[Dataset entries]
- Opening Delimiter -

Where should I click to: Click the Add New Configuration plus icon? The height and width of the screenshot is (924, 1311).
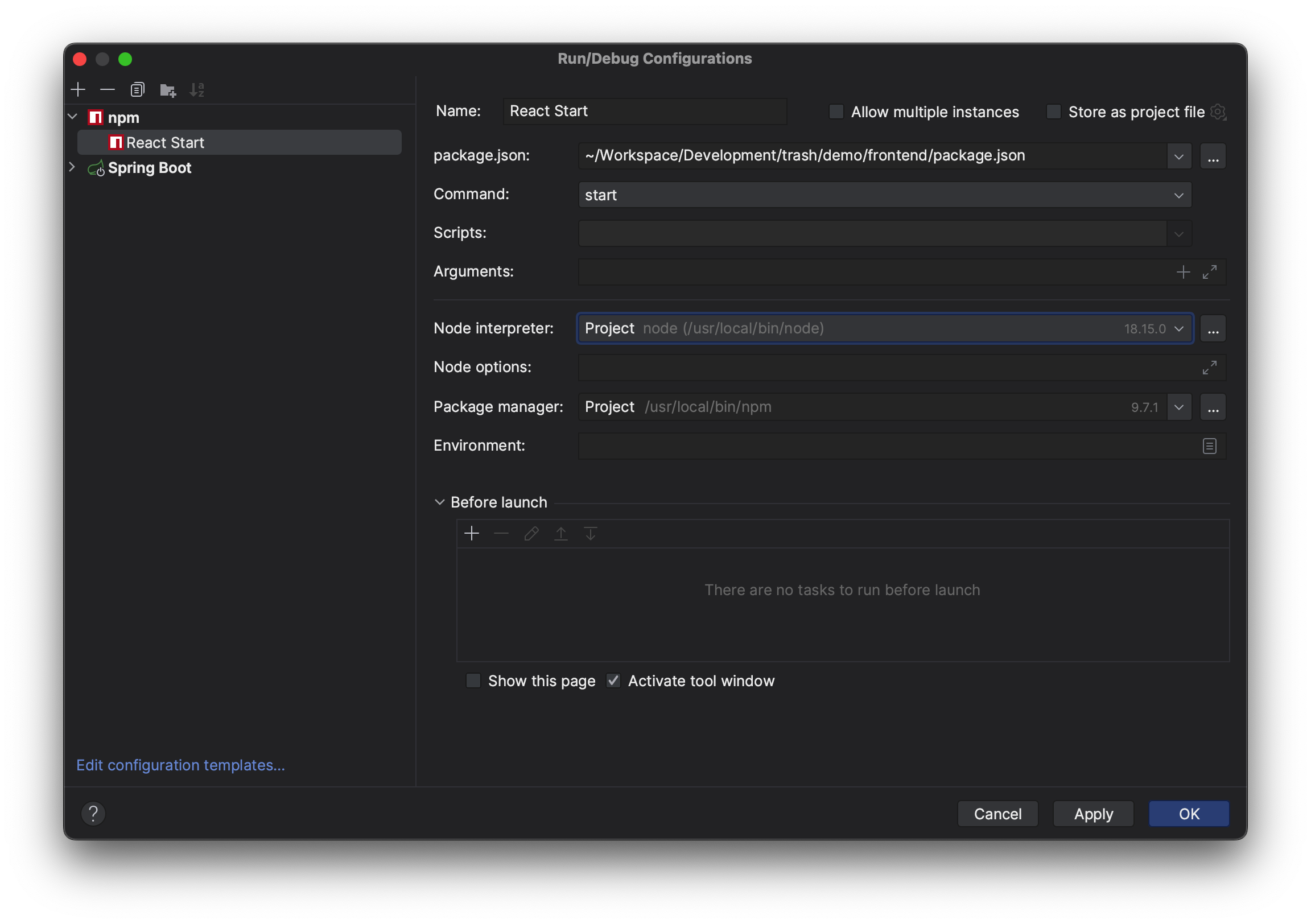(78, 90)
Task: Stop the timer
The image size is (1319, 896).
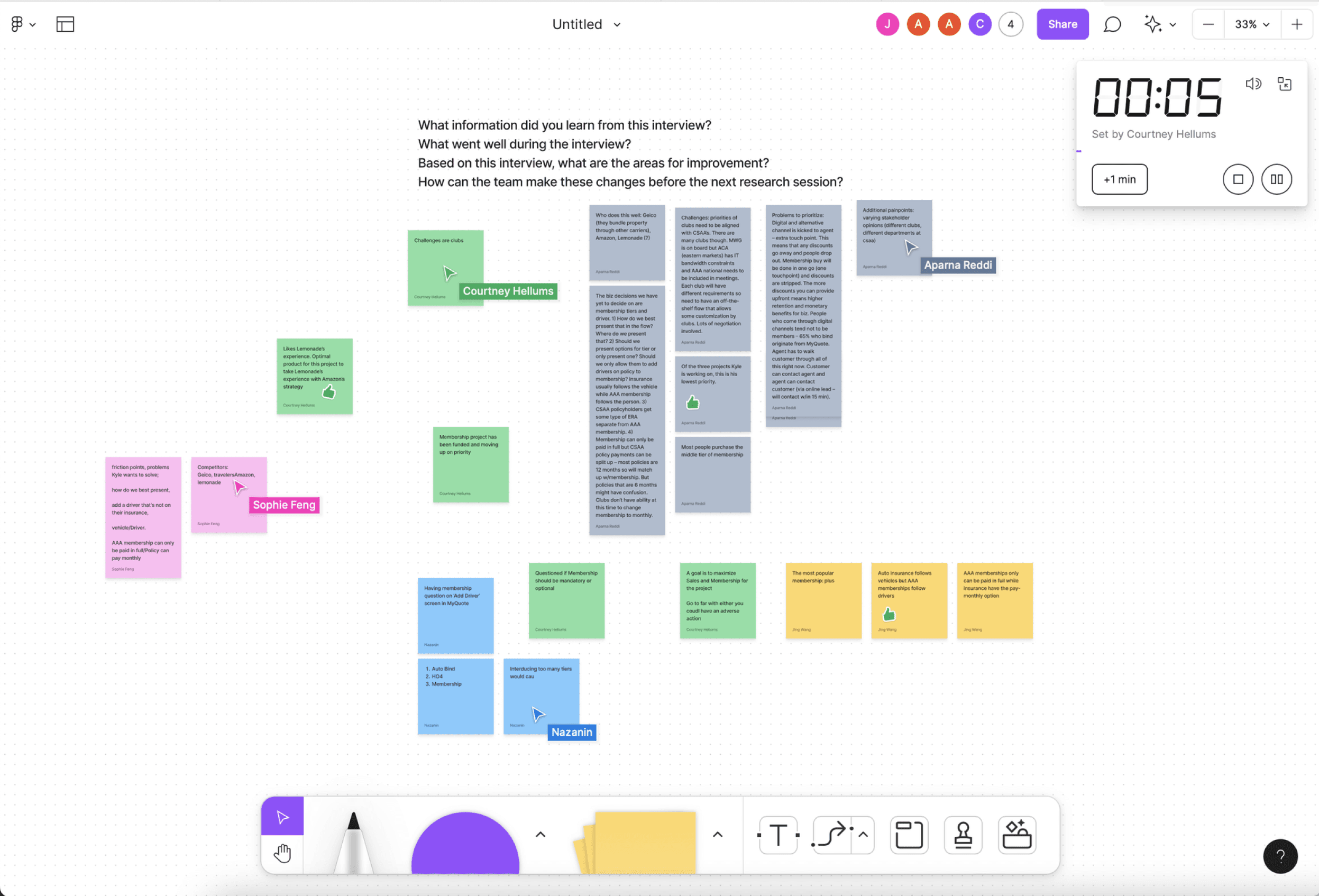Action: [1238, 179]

- Closing Delimiter -

WHAT IS EXPECTED - Keeping the pictures out, output the records from above exactly and completely.

SOLUTION TO THIS PROBLEM -
Where should I click to: Click the Add New Configuration plus icon? The height and width of the screenshot is (924, 1311).
(78, 90)
Task: Stop the timer
The image size is (1319, 896).
Action: [1238, 179]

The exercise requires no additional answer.